Can I Freeze-Dry That? A Practical Guide to Safe and Effective Freeze-Drying

Introduction

Freeze-drying can preserve most everyday foods, but not all foods work well. Whether you are preparing for a long trip or are interested in long-term storage, it is important to know which food can be freeze-dried safely and which ones should not be attempted. This knowledge helps ensure food safety, quality, and success. This fact sheet provides information on how freeze-drying works, the risks involved, and which foods can be more challenging to freeze-dry.

What Is Freeze-Drying, and Why Is It So Popular?

Freeze-drying (also known as lyophilization) is a method that removes water from foods by using a vacuum. This happens in three steps (Nowak & Jakubczyk, 2020):

Step 1. Initial freezing (turning all the water in the food into ice at very low temperatures, usually below 0 °F),

Step 2. Primary drying or sublimation (turning ice directly into vapor by raising the temperature under a vacuum), and

Step 3. Secondary drying or desorption (removing the last bits of moisture with higher heat).

Freeze-drying is popular because it preserves a food’s original texture, flavor, and nutrients more effectively than other drying methods, such as dehydration and conventional drying. Although freeze-drying takes longer, requires a higher initial investment, and consumes more energy than other drying methods, it is considered the “gold standard” for high-quality food preservation (Bhatta et al., 2020).

Why Is Freeze-Drying Gaining Steam?

Freeze-drying uses low temperatures, which helps protect nutrients and flavor. Removing almost all the water makes food last much longer, aligning with long-term trends in food storage. It also makes food lighter and easier to transport. Many foods can be freeze-dried, including fruits, vegetables, dairy, meats, and even juices. While the cost of freeze-drying equipment remains high, prices have decreased compared to previous years, making it more accessible to home users.

Dangers and Food Safety Considerations

What Happens to Bacteria?

Freeze-drying does not kill bacteria and/or other microbes. It preserves them. Laboratory studies demonstrate that bacteria can survive the freeze-drying process and become active again when water is added back (rehydrated)(Nummer, 2019). Foods that are rehydrated before eating should have a “kill step” that destroys bacteria, such as cooking. This is not usually required for ready-to-eat freeze-dried snacks.

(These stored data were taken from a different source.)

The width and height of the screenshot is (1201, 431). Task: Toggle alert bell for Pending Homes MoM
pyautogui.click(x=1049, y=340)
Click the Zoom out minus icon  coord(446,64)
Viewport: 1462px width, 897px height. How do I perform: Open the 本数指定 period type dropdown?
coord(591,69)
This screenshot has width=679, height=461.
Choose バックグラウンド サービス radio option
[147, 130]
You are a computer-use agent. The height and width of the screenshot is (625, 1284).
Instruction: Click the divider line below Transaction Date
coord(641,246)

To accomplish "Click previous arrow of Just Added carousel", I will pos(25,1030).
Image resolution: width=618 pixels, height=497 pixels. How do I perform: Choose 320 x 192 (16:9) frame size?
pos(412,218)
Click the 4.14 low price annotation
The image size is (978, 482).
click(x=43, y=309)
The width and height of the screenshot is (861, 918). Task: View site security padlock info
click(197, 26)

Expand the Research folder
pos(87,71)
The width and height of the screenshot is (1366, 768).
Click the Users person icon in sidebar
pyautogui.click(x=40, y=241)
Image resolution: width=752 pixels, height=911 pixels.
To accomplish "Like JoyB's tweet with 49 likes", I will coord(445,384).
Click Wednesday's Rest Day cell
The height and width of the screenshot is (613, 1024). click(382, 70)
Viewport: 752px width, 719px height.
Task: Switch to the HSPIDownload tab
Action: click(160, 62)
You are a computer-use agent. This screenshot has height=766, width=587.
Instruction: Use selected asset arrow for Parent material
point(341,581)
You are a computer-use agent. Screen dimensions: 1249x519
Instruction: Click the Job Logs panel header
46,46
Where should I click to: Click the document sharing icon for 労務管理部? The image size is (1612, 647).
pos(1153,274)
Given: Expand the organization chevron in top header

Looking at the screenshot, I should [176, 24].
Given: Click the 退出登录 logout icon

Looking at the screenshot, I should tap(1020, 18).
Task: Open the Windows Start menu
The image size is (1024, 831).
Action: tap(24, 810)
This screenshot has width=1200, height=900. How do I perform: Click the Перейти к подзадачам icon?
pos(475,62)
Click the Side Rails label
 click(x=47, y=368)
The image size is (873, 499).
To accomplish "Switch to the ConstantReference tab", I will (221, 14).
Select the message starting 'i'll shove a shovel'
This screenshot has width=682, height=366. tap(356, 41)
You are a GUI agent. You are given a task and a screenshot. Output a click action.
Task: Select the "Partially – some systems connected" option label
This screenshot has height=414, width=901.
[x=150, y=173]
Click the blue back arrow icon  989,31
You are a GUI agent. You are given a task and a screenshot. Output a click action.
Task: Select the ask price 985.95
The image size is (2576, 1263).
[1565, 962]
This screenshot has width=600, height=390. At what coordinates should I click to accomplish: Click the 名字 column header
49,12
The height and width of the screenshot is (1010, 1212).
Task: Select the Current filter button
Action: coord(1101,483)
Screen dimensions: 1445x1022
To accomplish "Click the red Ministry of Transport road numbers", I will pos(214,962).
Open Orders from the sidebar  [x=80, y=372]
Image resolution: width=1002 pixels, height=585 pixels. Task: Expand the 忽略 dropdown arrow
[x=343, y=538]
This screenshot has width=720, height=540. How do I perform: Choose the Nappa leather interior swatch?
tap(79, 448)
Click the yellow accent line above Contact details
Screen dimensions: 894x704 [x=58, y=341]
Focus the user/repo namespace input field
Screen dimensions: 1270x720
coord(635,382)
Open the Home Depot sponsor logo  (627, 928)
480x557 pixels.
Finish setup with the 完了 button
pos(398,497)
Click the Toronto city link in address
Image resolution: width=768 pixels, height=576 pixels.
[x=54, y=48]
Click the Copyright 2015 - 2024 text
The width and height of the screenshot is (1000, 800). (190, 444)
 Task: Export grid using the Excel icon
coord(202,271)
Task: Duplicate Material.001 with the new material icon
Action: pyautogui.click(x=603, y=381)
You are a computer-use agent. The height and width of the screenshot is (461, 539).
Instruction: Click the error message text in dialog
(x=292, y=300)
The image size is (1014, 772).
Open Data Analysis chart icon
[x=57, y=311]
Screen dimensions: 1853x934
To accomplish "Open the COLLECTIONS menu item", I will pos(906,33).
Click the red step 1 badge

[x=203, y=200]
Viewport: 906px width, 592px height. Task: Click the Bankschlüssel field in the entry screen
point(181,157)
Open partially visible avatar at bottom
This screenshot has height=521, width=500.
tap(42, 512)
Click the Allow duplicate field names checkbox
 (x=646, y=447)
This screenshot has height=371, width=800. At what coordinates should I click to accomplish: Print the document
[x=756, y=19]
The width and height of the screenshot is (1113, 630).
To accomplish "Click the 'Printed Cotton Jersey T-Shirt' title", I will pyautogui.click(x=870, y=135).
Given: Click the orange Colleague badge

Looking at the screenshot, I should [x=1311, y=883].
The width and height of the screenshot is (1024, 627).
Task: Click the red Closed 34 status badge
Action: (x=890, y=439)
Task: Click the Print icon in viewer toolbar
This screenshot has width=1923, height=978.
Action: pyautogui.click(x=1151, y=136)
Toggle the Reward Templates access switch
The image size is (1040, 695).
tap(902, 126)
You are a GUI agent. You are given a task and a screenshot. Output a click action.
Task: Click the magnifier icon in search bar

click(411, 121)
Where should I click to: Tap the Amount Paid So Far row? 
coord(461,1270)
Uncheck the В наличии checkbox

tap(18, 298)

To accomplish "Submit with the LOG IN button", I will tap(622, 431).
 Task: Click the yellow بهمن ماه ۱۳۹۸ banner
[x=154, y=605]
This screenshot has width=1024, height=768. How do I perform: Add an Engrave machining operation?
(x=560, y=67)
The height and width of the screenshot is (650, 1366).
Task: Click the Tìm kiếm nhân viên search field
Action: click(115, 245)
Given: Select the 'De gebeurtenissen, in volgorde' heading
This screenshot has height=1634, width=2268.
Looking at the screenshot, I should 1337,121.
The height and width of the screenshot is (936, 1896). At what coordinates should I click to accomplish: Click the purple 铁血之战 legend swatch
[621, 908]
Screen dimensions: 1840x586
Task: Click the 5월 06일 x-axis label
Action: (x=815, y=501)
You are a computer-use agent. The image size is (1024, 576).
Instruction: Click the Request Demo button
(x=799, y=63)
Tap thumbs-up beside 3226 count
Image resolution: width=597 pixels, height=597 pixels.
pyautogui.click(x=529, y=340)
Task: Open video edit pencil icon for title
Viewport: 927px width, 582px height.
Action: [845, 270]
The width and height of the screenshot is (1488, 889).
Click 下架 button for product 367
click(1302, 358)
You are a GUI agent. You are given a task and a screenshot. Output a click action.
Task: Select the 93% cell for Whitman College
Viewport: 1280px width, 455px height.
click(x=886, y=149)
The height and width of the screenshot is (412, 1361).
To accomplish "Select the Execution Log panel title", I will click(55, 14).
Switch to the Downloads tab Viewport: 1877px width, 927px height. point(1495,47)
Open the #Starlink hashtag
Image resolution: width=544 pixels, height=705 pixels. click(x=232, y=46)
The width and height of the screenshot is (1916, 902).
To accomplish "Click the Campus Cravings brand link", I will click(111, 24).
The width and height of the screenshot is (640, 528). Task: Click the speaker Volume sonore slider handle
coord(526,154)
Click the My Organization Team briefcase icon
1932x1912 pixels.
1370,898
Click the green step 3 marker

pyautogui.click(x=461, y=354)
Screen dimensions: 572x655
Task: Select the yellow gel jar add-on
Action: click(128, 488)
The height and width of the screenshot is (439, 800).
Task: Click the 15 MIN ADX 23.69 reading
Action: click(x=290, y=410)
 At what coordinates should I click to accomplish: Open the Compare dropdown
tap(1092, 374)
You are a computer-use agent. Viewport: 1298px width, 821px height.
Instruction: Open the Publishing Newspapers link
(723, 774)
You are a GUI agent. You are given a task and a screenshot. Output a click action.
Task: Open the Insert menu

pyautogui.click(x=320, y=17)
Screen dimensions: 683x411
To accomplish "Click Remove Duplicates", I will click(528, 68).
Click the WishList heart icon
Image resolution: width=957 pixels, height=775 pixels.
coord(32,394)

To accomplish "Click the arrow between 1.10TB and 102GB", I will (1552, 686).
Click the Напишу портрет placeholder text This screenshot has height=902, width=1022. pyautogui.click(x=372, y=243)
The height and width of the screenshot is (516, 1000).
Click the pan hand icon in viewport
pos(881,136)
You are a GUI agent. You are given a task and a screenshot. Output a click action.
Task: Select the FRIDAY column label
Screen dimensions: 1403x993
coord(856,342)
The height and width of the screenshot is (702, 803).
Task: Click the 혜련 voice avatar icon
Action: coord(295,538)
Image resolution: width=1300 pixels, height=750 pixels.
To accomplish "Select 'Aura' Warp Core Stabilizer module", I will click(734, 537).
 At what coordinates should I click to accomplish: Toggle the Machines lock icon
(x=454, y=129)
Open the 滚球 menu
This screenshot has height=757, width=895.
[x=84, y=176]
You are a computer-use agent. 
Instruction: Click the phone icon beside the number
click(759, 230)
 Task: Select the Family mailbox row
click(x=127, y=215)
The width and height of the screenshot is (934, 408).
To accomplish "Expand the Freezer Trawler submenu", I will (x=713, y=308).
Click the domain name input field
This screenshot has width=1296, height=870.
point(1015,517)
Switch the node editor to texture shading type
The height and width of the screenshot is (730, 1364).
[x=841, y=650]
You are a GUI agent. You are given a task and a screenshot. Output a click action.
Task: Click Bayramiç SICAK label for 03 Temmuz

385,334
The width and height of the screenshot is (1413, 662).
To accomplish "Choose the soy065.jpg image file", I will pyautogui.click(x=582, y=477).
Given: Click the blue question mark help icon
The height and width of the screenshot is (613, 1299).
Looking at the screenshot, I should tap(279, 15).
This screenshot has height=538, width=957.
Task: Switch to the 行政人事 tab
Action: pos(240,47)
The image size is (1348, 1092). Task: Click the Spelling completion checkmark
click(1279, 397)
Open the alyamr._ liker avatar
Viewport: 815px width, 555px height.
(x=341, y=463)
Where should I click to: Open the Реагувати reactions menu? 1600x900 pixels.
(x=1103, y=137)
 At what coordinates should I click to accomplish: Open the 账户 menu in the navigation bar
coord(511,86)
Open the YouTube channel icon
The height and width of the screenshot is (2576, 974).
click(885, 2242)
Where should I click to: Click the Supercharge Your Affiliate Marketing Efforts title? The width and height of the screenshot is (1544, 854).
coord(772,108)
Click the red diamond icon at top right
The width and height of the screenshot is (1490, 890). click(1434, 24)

Water Activity (Aw) and Shelf Stability

Water activity is a scale from 0 to 1 that measures the water available in food for bacterial growth. The lower the water activity, the harder it is for bacteria to grow and multiply in the food. Proper freeze-drying lowers the water activity to about 0.3 or below, with many products falling in the range of 0.08–0.33 (Nowak & Jakubczyk, 2020). At such low levels, most bacteria and spoilage organisms cannot grow, though they may survive in a dormant state, remaining alive but paused until conditions improve (Johnston, 2024). Low water activity means the food has a longer shelf life, because bacteria and mold will not grow. It also slows the natural chemical and physical changes in the food, such as color and texture.

Challenges to Food Safety

Freeze-drying keeps food from spoiling, but it does not make it safer because it does not kill any bacteria, even those that are heat-sensitive (Cheng et al., 2022). If freeze-dried food is later exposed to moisture or humidity due to damaged packaging or improper storage, its water activity can rise, allowing bacteria to become active again (Johnston, 2024). Food safety requires strict control at every step. This includes pretreatments, cleanliness, complete drying, clean equipment, and proper packaging (Nummer, 2019).

Challenges to Food Safety

Structural and Machine Constraints

Some foods are harder to freeze-dry. Foods with crusts or casings (such as sausages) have dense outer layers that make the freeze-drying process less effective. This can lead to uneven drying and may even cause the product to collapse. These foods can also undergo case-hardening, in which the outer layer dries too quickly, trapping moisture inside (Bhatta et al., 2020). High-fat foods are challenging because fat does not freeze like water. This slows the process and increases the risk of spoilage (Nowak & Jakubczyk, 2020). Similarly, high-sugar foods also hold onto water and resist moisture loss, prolonging drying and requiring more energy (Oyinloye & Yoon, 2020).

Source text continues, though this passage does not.